### Data listing:
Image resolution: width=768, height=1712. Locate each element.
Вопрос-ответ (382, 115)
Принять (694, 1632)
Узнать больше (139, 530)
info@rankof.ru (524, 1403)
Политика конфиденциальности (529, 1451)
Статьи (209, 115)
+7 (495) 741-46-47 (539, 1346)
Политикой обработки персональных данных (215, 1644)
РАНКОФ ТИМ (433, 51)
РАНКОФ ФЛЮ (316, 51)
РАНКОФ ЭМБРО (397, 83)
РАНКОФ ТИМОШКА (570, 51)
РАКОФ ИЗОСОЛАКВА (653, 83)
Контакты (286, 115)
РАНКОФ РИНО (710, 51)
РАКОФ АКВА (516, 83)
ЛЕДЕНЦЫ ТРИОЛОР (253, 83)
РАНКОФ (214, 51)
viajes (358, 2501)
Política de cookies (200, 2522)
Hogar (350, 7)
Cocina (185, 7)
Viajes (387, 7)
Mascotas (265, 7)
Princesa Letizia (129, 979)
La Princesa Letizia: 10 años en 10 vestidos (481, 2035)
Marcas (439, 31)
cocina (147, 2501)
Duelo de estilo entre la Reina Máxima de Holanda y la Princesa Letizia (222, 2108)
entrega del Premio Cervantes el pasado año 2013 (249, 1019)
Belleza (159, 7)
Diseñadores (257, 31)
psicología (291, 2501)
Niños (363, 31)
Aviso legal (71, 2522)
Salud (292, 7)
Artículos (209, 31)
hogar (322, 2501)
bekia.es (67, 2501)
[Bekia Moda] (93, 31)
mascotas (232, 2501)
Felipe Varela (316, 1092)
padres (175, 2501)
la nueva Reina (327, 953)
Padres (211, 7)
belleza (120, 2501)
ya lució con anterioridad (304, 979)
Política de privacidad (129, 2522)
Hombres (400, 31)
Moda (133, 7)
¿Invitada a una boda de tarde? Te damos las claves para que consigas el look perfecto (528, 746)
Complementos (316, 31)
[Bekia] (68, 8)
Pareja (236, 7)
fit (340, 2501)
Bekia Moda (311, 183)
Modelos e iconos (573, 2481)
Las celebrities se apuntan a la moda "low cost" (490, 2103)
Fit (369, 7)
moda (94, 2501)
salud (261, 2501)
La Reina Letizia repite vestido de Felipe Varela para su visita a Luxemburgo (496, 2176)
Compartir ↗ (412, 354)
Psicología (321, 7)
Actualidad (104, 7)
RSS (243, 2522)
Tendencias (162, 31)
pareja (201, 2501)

### Problem description:
The required output is the line holding "psicología (291, 2501)" plus every line after it in the data, reproduced exactly.

### Answer box:
psicología (291, 2501)
Niños (363, 31)
Aviso legal (71, 2522)
Salud (292, 7)
Artículos (209, 31)
hogar (322, 2501)
bekia.es (67, 2501)
[Bekia Moda] (93, 31)
mascotas (232, 2501)
Felipe Varela (316, 1092)
padres (175, 2501)
la nueva Reina (327, 953)
Padres (211, 7)
belleza (120, 2501)
ya lució con anterioridad (304, 979)
Política de privacidad (129, 2522)
Hombres (400, 31)
Moda (133, 7)
¿Invitada a una boda de tarde? Te damos las claves para que consigas el look perfecto (528, 746)
Complementos (316, 31)
[Bekia] (68, 8)
Pareja (236, 7)
fit (340, 2501)
Bekia Moda (311, 183)
Modelos e iconos (573, 2481)
Las celebrities se apuntan a la moda "low cost" (490, 2103)
Fit (369, 7)
moda (94, 2501)
salud (261, 2501)
La Reina Letizia repite vestido de Felipe Varela para su visita a Luxemburgo (496, 2176)
Compartir ↗ (412, 354)
Psicología (321, 7)
Actualidad (104, 7)
RSS (243, 2522)
Tendencias (162, 31)
pareja (201, 2501)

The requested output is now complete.